## TO DO
Print out each entry below exactly; do not carry over any image.

(PROVIDED MATERIAL)

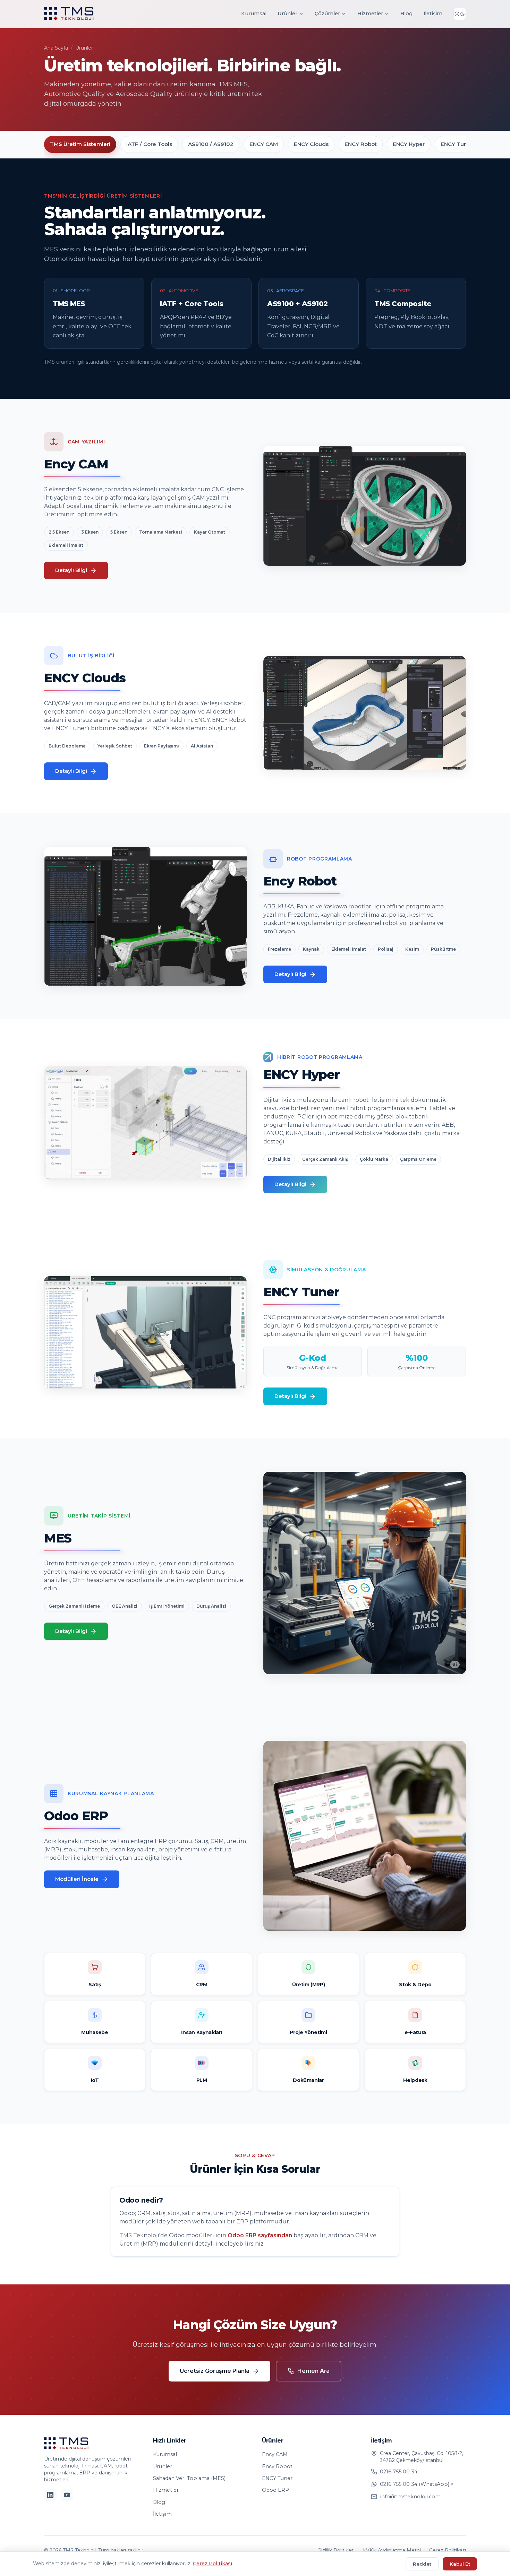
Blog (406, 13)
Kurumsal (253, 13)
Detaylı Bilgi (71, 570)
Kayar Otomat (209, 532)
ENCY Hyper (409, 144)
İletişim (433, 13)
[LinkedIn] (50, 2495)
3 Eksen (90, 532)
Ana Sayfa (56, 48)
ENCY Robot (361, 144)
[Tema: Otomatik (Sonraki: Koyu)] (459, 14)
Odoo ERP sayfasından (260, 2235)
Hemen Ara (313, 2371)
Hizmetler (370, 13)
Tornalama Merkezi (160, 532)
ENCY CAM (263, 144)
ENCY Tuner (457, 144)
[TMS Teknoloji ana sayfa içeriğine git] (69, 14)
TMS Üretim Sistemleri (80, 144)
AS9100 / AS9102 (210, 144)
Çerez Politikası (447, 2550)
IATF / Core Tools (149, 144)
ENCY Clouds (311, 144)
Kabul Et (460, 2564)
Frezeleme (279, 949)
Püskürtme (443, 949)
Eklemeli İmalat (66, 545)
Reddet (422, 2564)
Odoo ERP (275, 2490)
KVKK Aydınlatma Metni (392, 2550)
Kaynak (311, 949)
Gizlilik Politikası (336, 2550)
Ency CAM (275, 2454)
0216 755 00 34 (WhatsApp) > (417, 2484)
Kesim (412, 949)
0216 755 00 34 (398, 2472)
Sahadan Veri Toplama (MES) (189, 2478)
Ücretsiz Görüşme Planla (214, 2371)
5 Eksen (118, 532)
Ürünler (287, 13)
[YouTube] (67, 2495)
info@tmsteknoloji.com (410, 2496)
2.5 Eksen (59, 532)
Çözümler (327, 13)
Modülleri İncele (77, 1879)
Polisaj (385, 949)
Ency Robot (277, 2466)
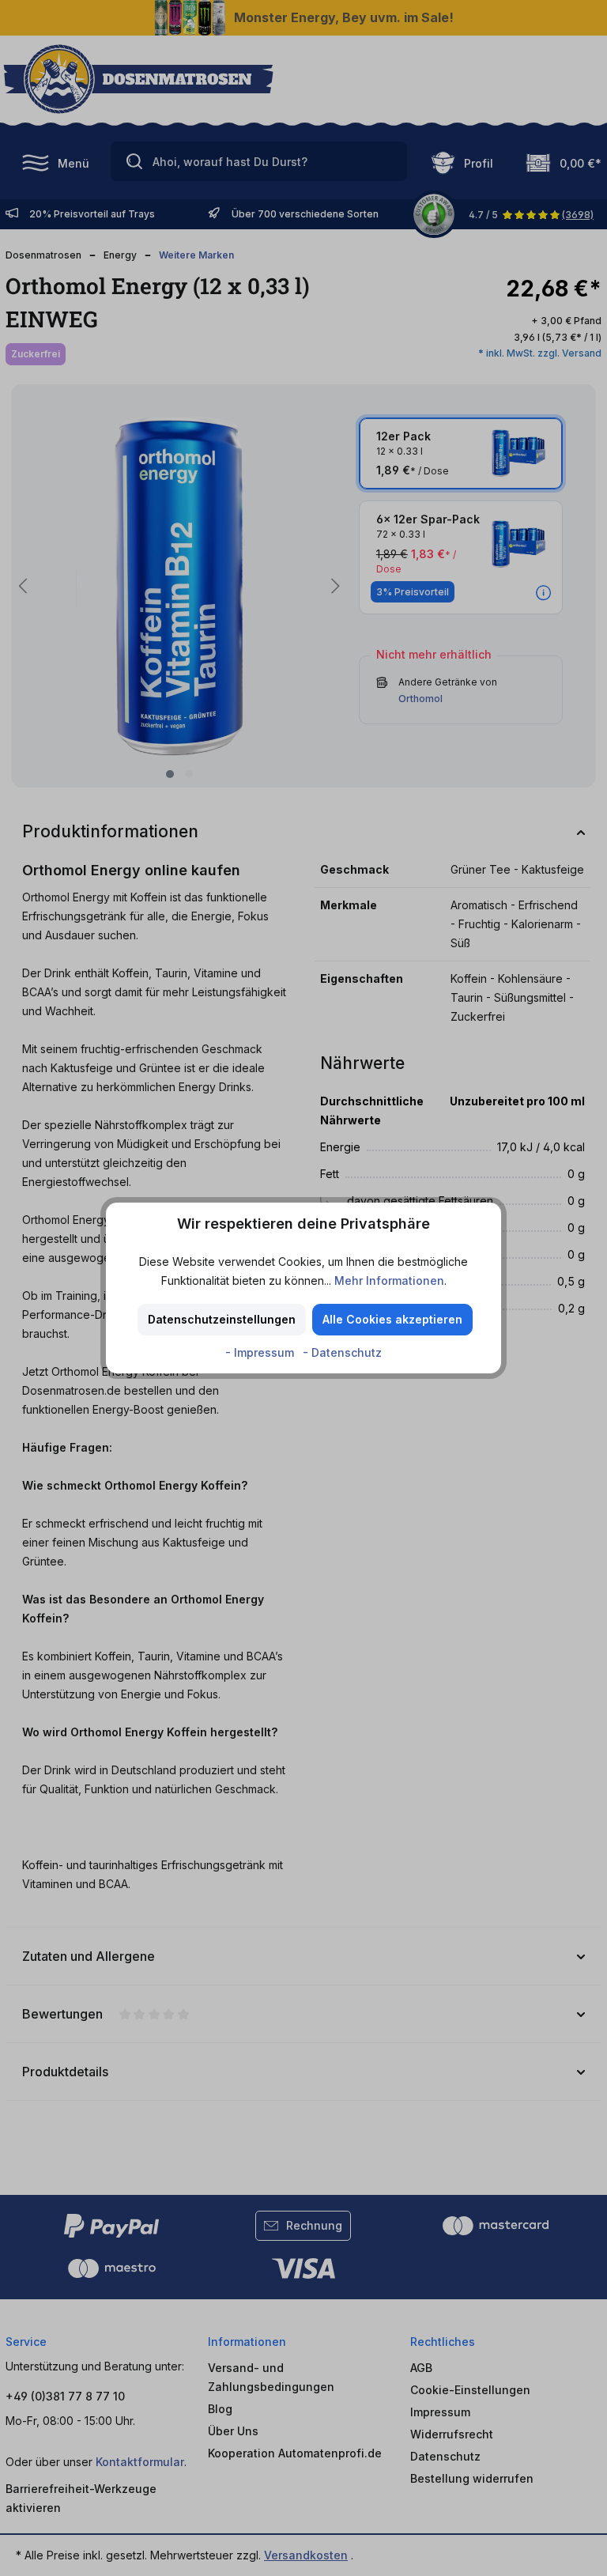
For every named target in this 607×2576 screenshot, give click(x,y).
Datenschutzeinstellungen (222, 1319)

(End PROVIDED MATERIAL)

## RESULT FOR THIS TASK
Blog (406, 13)
Kurumsal (253, 13)
Detaylı Bilgi (71, 570)
Kayar Otomat (209, 532)
ENCY Hyper (409, 144)
İletişim (433, 13)
[LinkedIn] (50, 2495)
3 Eksen (90, 532)
Ana Sayfa (56, 48)
ENCY Robot (361, 144)
[Tema: Otomatik (Sonraki: Koyu)] (459, 14)
Odoo ERP sayfasından (260, 2235)
Hemen Ara (313, 2371)
Hizmetler (370, 13)
Tornalama Merkezi (160, 532)
ENCY CAM (263, 144)
ENCY Tuner (457, 144)
[TMS Teknoloji ana sayfa içeriğine git] (69, 14)
TMS Üretim Sistemleri (80, 144)
AS9100 / AS9102 (210, 144)
Çerez Politikası (447, 2550)
IATF / Core Tools (149, 144)
ENCY Clouds (311, 144)
Kabul Et (460, 2564)
Frezeleme (279, 949)
Püskürtme (443, 949)
Eklemeli İmalat (66, 545)
Reddet (422, 2564)
Odoo ERP (275, 2490)
KVKK Aydınlatma Metni (392, 2550)
Kaynak (311, 949)
Gizlilik Politikası (336, 2550)
Ency CAM (275, 2454)
0216 755 00 34 (WhatsApp) > (417, 2484)
Kesim (412, 949)
0216 755 00 34 (398, 2472)
Sahadan Veri Toplama (MES) (189, 2478)
Ücretsiz Görüşme Planla (214, 2371)
5 Eksen (118, 532)
Ürünler (287, 13)
[YouTube] (67, 2495)
info@tmsteknoloji.com (410, 2496)
2.5 Eksen (59, 532)
Çözümler (327, 13)
Modülleri İncele (77, 1879)
Polisaj (385, 949)
Ency Robot (277, 2466)
For every named target in this 607×2576 screenshot, give click(x,y).
Datenschutzeinstellungen (222, 1319)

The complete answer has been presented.